The Edmonton Obesity Staging System, outlined in the current online issue of the International Journal of Obesity, has five stages of obesity, from stages 0-4. The first stage, stage 0, would fit patients with no symptoms of obesity-related health problems. The last stage, stage 4, would fit patients that have the most severe obesity-related health problems. The system is simple for doctors to use - they can easily classify their patients by doing simple tasks like taking their patients' medical history, doing a physical exam and taking routine tests like blood sugar and cholesterol levels. The system will also provide doctors with specific treatment approaches for each stage.

"Our system was developed to provide health practitioners with a simplified approach to identifying the extent of obesity-related illness and guide managing obese patients," explains Sharma, the lead author on the paper and Scientific Director of the Canadian Obesity Network. "It moves beyond the simple categorization of patients based on physical measurements, and brings the severity of risk factors and related diseases into the equation to more accurately guide individualized treatment and assess outcomes. This is something that is lacking under today's common categorization approaches."
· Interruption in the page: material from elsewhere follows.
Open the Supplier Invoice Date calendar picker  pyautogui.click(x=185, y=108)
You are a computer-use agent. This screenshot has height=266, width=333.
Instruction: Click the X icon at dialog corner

Along with improving patients' waistlines, the proposed system may also impact health systems' bottom lines. "Used in tandem with anthropometric measurements, our system should help practitioners prioritize their obese patients in terms of determining treatment," says Dr. Robert F. Kushner a professor of general internal medicine at Northwestern University's Feinberg School of Medicine in Chicago, Illinois, and co-author of the paper. "In this age of cash-strapped health systems, it may help physicians better determine who will benefit from medical or surgical approaches, for example, which would be tremendously helpful in terms of the allocation of limited resources for such treatments."

The proposed system is currently being studied at Alberta Health Services' adult Weight Wise clinic in Edmonton, Alberta for both its accuracy and usefulness to doctors, but word has already spread within the medical community. Dr. Sean Wharton, an obesity specialist and director of the Wharton Medical Clinic and the government-funded Weight Management Centre in Hamilton, Ontario, has already adopted the system. "I believe it will add to the treatment strategies we have in bariatric medicine," says Wharton. "It is quite simple to use, and I believe it helps to better explain the treatment options for our patients."